Déroulement du projet
Le processus d’élaboration du budget municipal (définition des priorités, discussions, vote, …) s’étale sur 9 mois.
Le budget participatif s’applique à l’ensemble du budget municipal. Les choix et priorités de travaux (investissements) concernent 20 à 30% du budget. Mais le Conseil du budget participatif4 discute avec la municipalité de l’ensemble du budget (fonctionnement, investissement, dépenses, recettes, …).
Pour faciliter la compréhension du processus nous avons pris comme année de référence l’année 2001
Mars - Avril 2001 : Assemblées publiques de quartiers et thématiques
Elles sont coordonnées par le maire, le cabinet de la planification (GAPLAN), le service des relations avec la communauté (CRC), le coordinateur du budget participatif du secteur ou de la commission et les conseillers du budget participatif du secteur ou de la commission thématique.

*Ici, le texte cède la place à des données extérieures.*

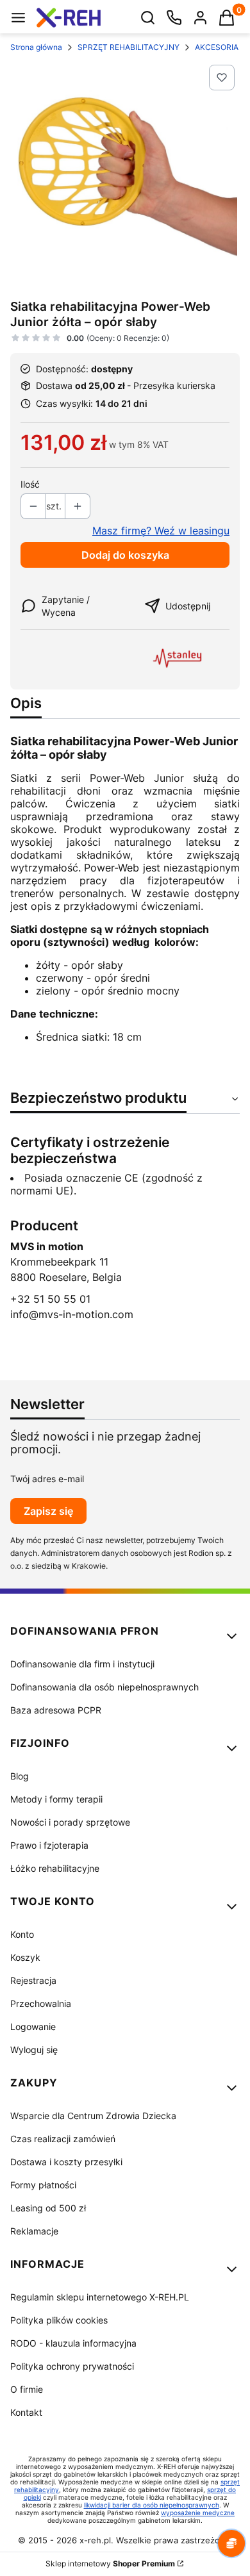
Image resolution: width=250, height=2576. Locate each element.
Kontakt (26, 2412)
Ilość (30, 484)
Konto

En accord avec les habitants et leurs organisations, la ville a été divisée en 16 secteurs de 5.000 à 30.000 habitants suivant les affinités politiques et culturelles de leur population.
Et, pour prendre en compte la ville dans sa globalité et sa transversalité, cinq commissions thématiques ont été créées : transport et circulation ; santé et assistance sociale ; éducation, culture et loisirs ; développement économique et fiscalité ; organisation de la cité et développement urbain.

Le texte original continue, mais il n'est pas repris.